On a seasonally adjusted basis, transactions totalled 104,470 – up 3.2% from June and 36.7% higher than in July 2021.
In June, residential transactions totalled 96,290, down 55.1% compared with last year and 3.1% lower than the previous month.
Richard Davies, MD of Chestertons said, “We have seen a clear uplift in the number of viewings and the number of buyers registering with our branches in July. This increase in market activity suggests that, despite economic challenges and the changes to mortgage rules, buyer appetite remains on an upwards trend.
“One driving factor behind house hunters wanting to move sooner rather than later are interest rates. With the Bank of England putting up rates more than once this year, many buyers have established a stronger sense of urgency.
“Another reason that drives buyer enquiries is that the market is seeing a post-pandemic reshuffle. After many house hunters put their search on hold or changed priorities over the past two years, we have since been registering enquiries from families wanting to finally make their move a reality as well as international students, international buyers and office workers who require a pied-à-terre closer to work again.”

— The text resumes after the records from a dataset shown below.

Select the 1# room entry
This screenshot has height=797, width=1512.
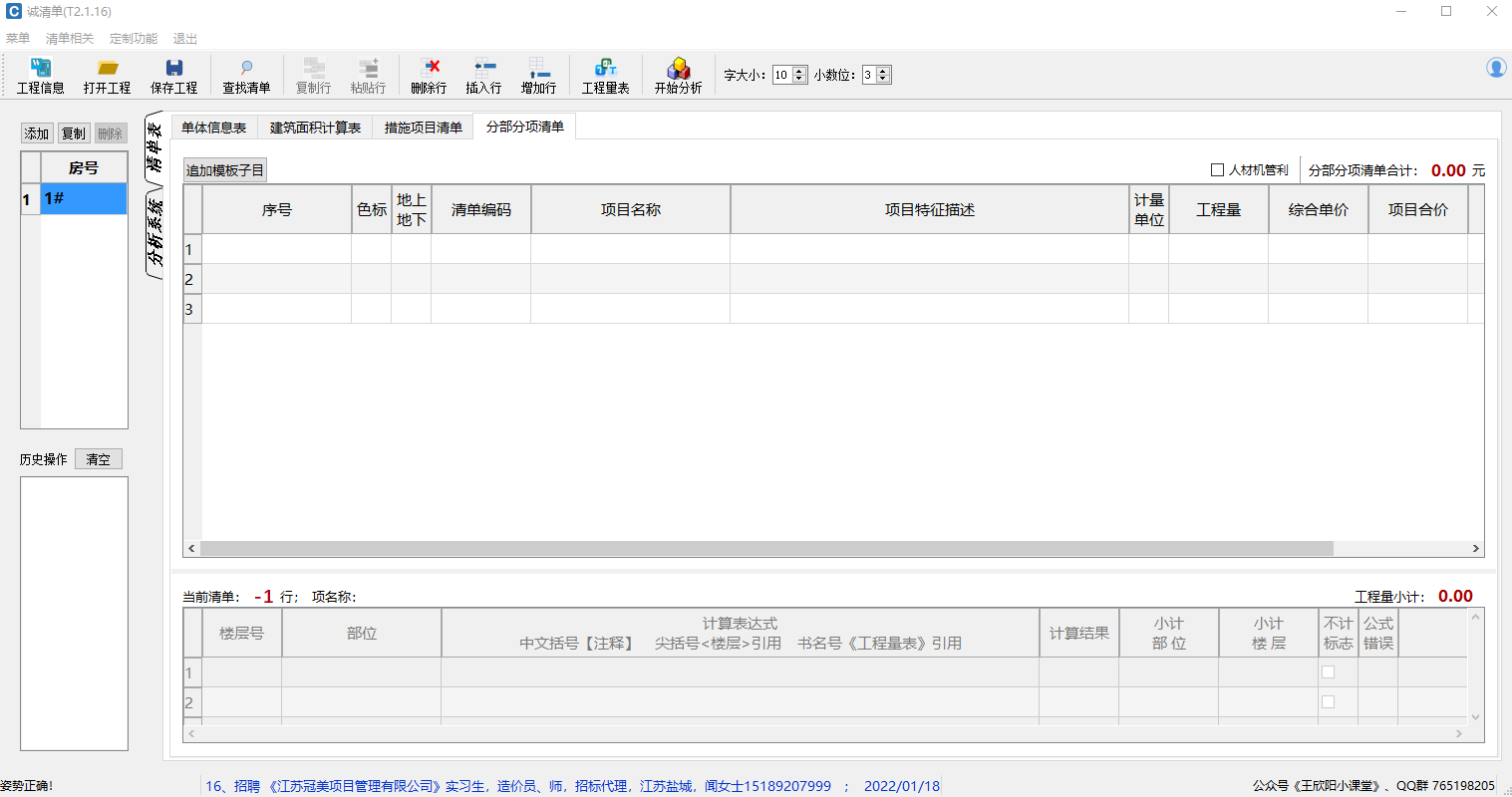pos(84,199)
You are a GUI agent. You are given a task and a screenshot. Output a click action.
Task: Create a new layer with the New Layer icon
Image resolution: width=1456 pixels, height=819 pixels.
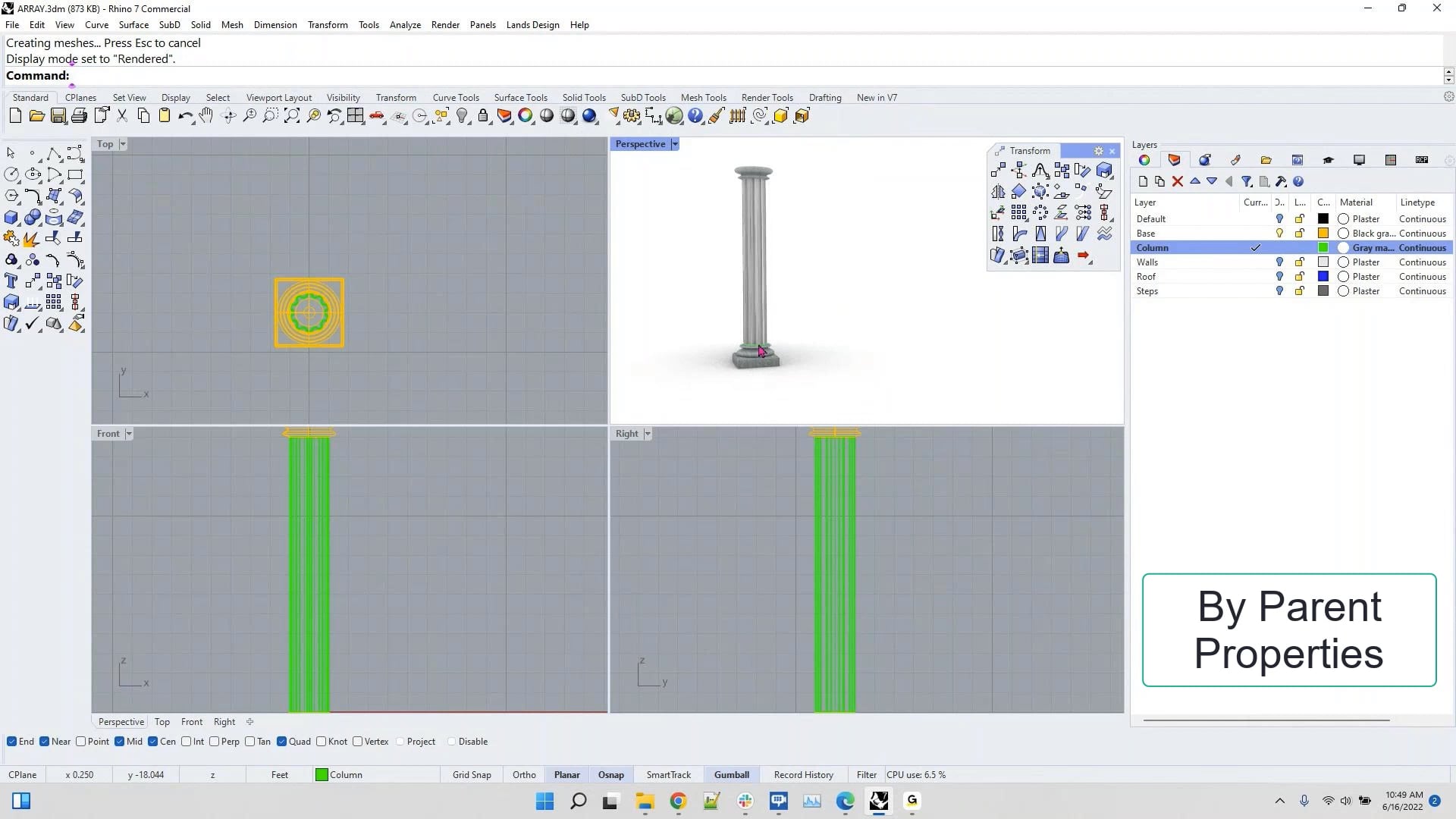click(1142, 181)
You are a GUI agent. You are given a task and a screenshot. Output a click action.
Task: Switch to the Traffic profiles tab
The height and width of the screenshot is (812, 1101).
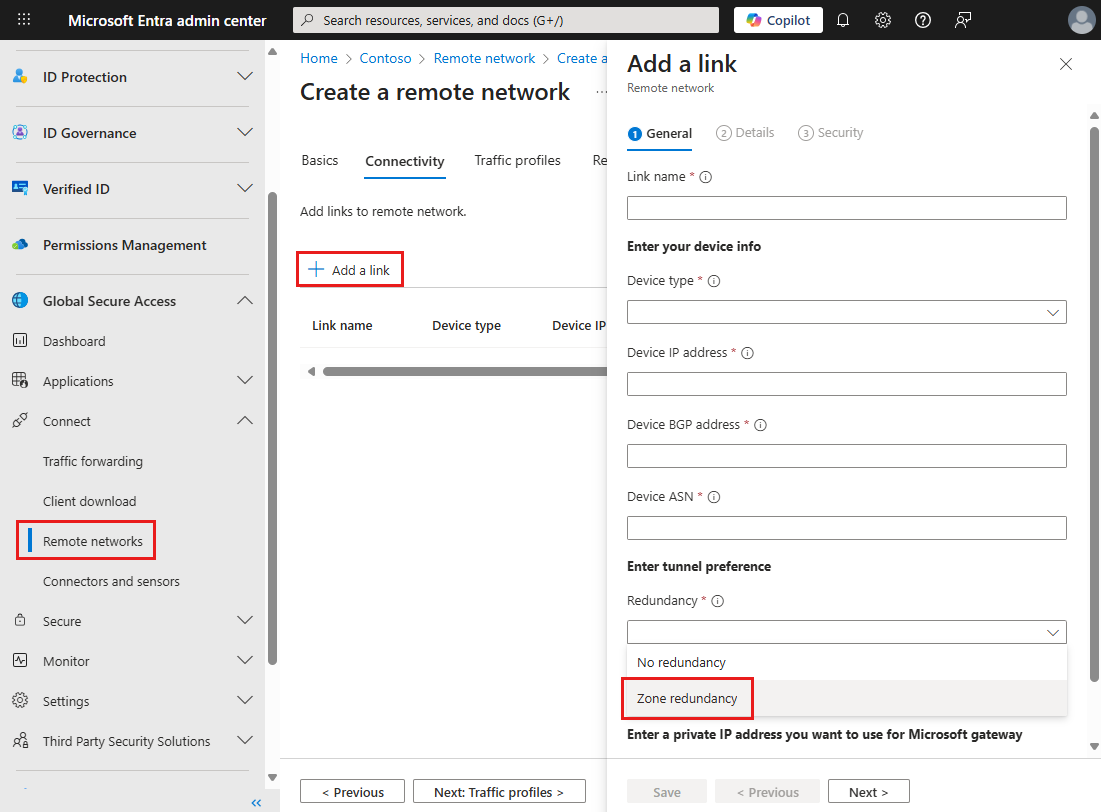click(x=517, y=161)
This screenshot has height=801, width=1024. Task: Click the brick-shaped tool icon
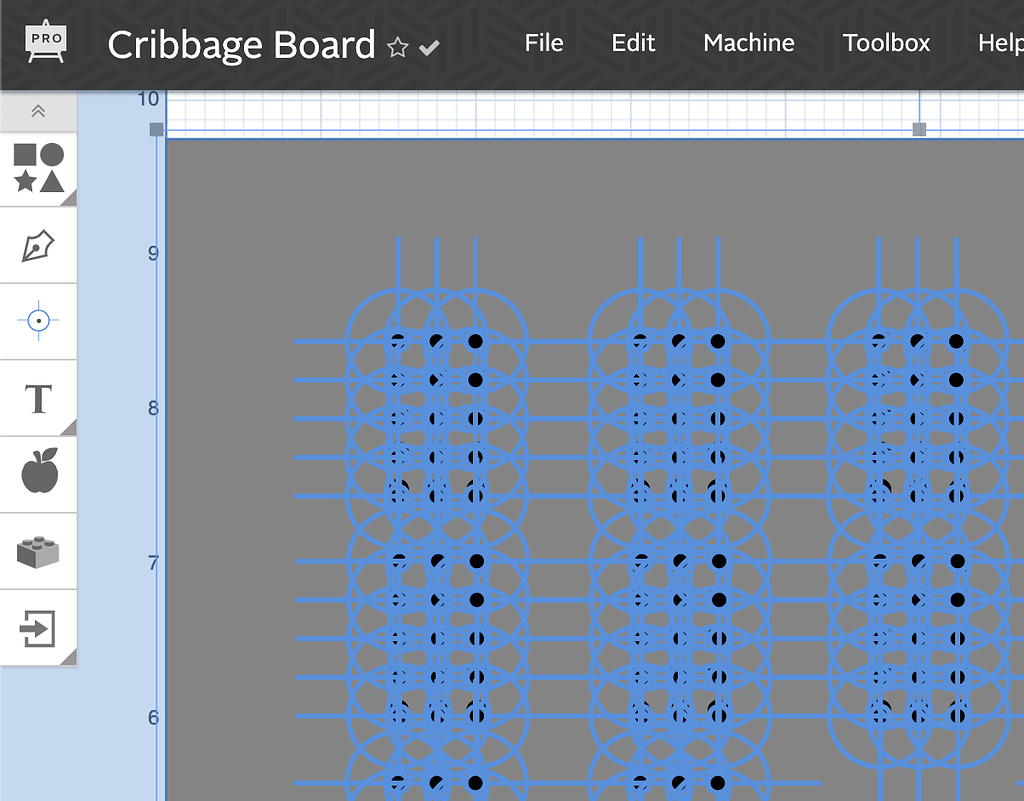tap(38, 552)
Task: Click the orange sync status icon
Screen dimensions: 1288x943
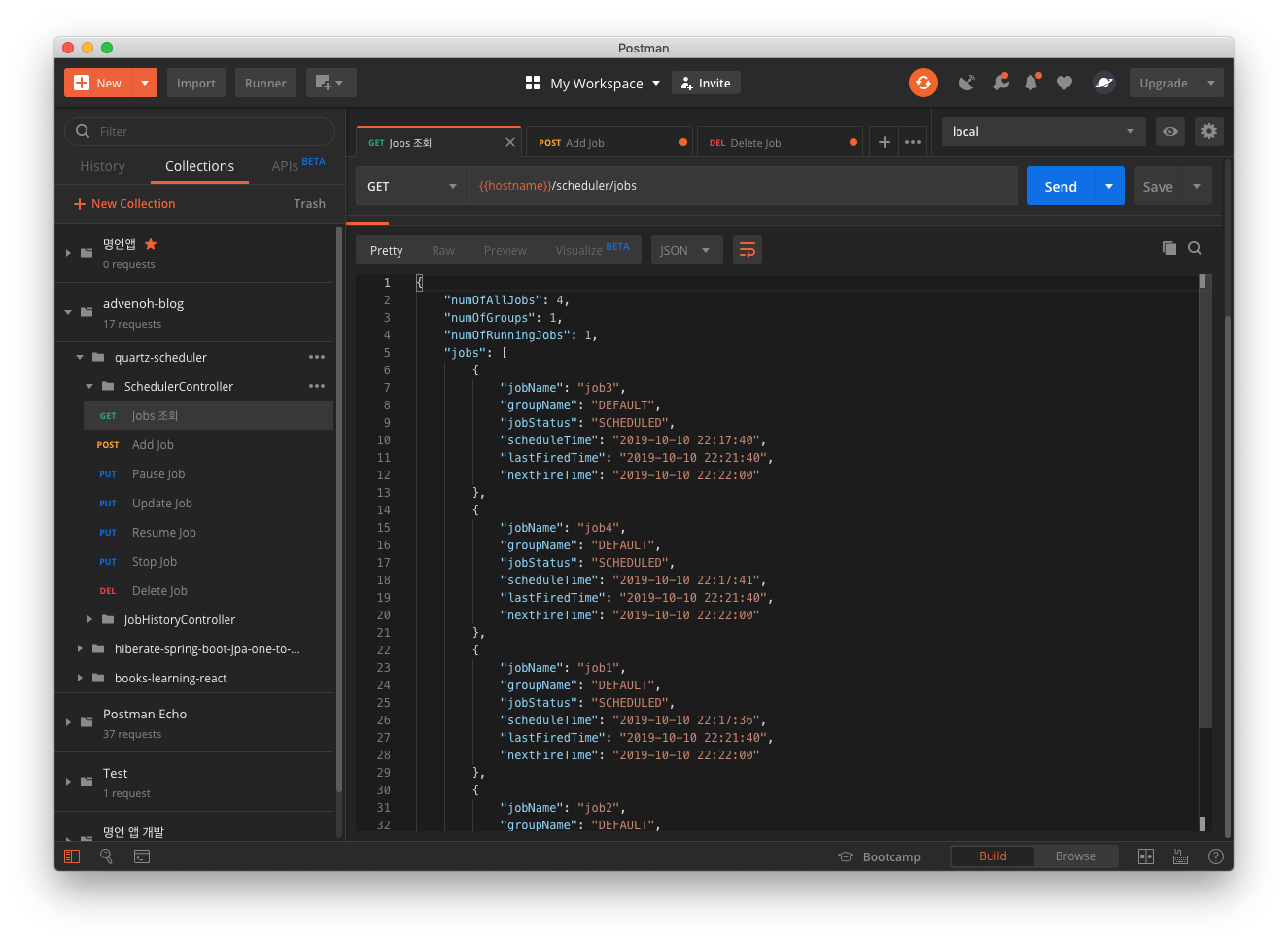Action: point(922,83)

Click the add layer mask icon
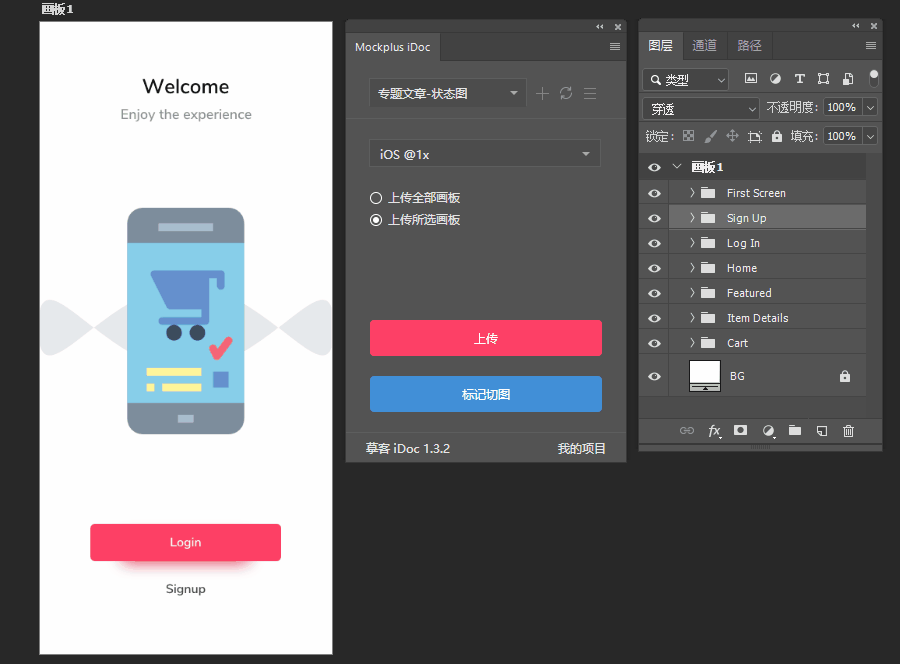pyautogui.click(x=741, y=431)
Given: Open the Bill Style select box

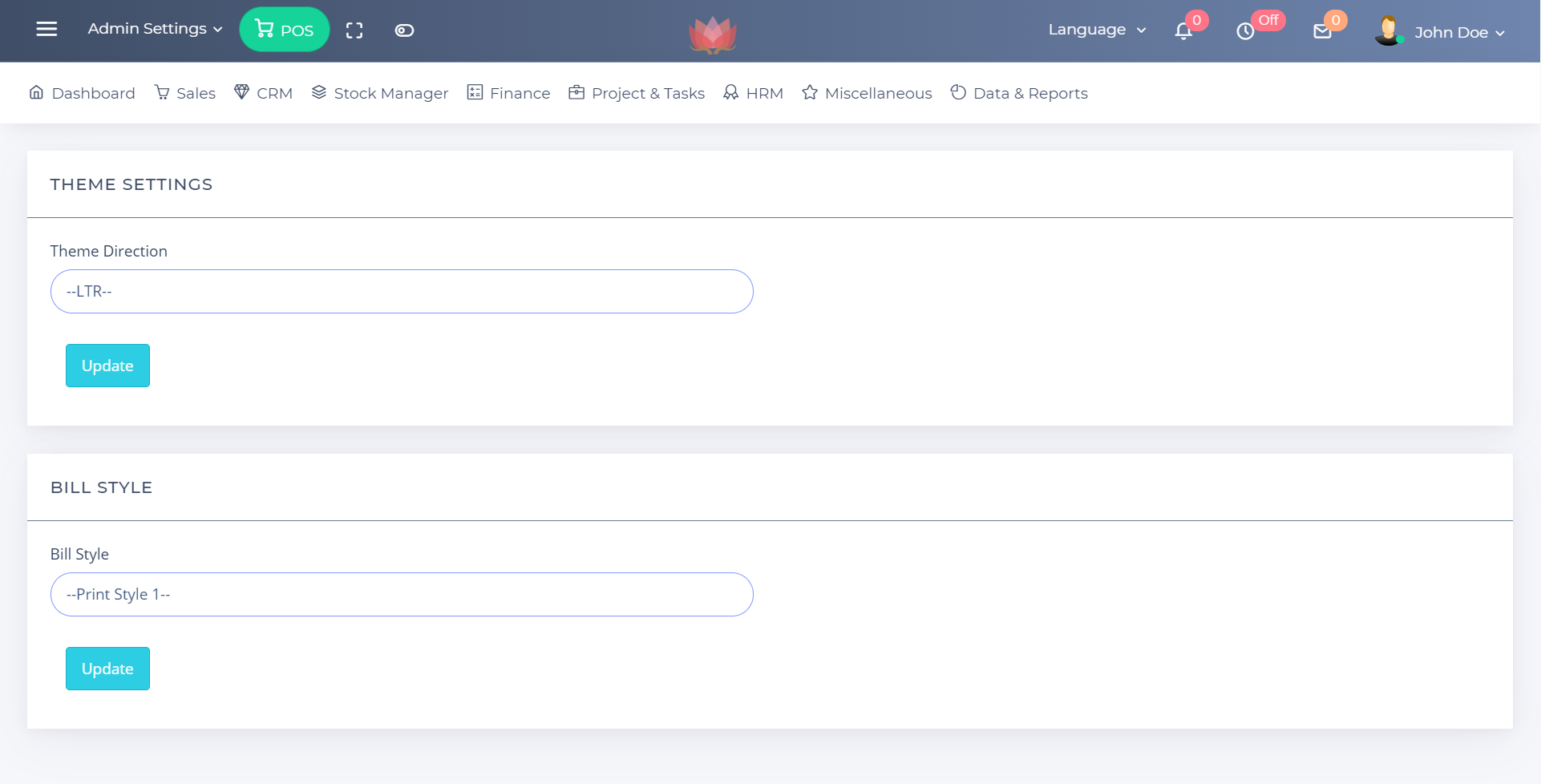Looking at the screenshot, I should click(402, 594).
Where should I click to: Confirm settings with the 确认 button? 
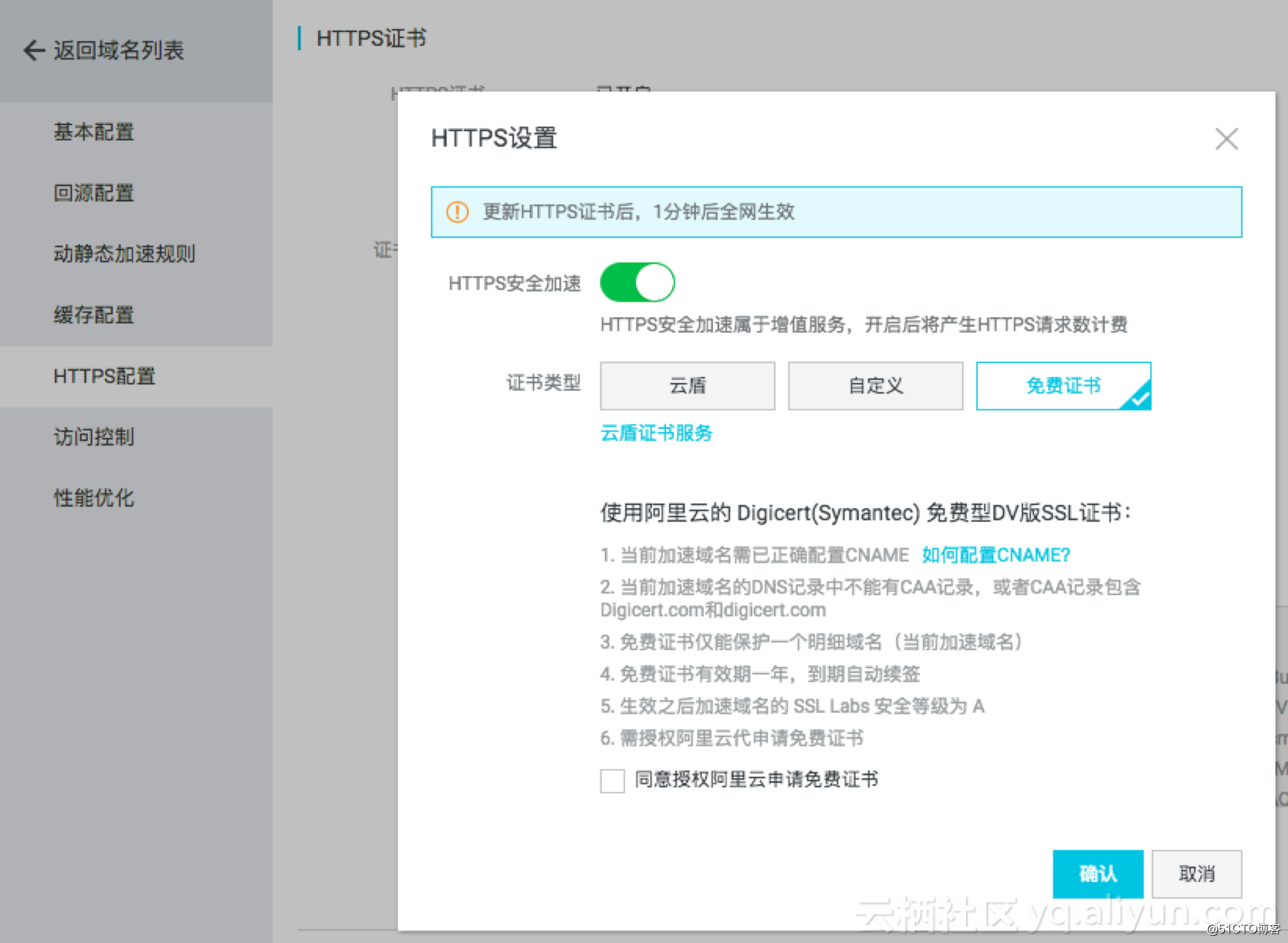1098,874
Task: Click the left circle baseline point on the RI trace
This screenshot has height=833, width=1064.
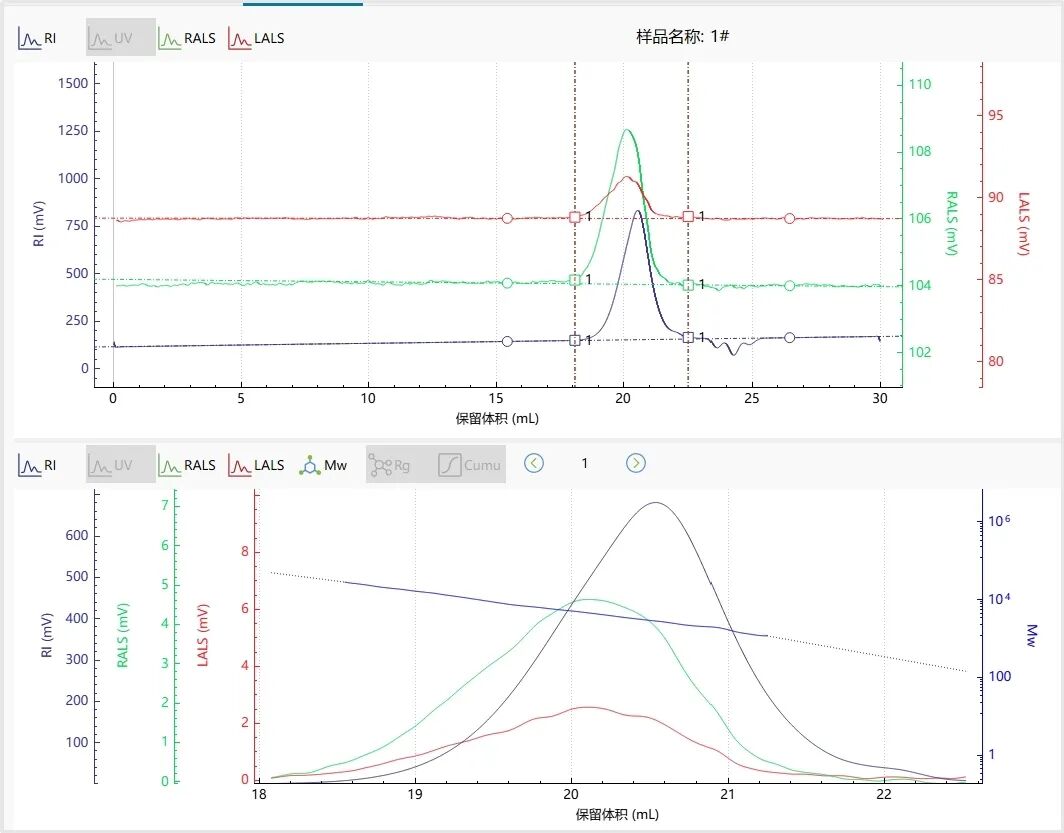Action: (x=507, y=341)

Mark Harris, chief executive of mortgage broker SPF Private Clients, said, “There is still evidence of strong activity in the market even though some of the heat has come out of it, and mortgage brokers remain exceptionally busy.
“With yet another rate rise on the cards next month, borrowers are keen to secure a fixed-rate mortgage before pricing edges higher. Lenders remain keen to lend but rising energy bills will inevitably have an impact on affordability calculations.”
Richard Pike, chief sales and marketing officer at Phoebus Software said, “Looking at the non-seasonally adjusted figures in July it is no surprise that the number of transactions in July is higher than in July 2021, given that the SDLT holiday came to an end in June 2021.
“However, we may have expected to see the figures falling in comparison to June this year when interest rates are rising and inflation is raging. To discover that this was not the case and that figures are ‘broadly’ in line with previous transactions in July is heartening.
“It shows that there is still an appetite to move, buy and sell and that the effect of rising mortgage rates is not the deterrent we might have expected.
“Nonetheless, there are many factors that can still affect the housing market and, as reported last week by the ONS, with real wages shrinking when held up to inflation it could be that the appetite we have been seeing is curbed.
“Affordability will be a defining factor and although lenders have more freedom since the affordability regulations were relaxed, common sense must prevail.”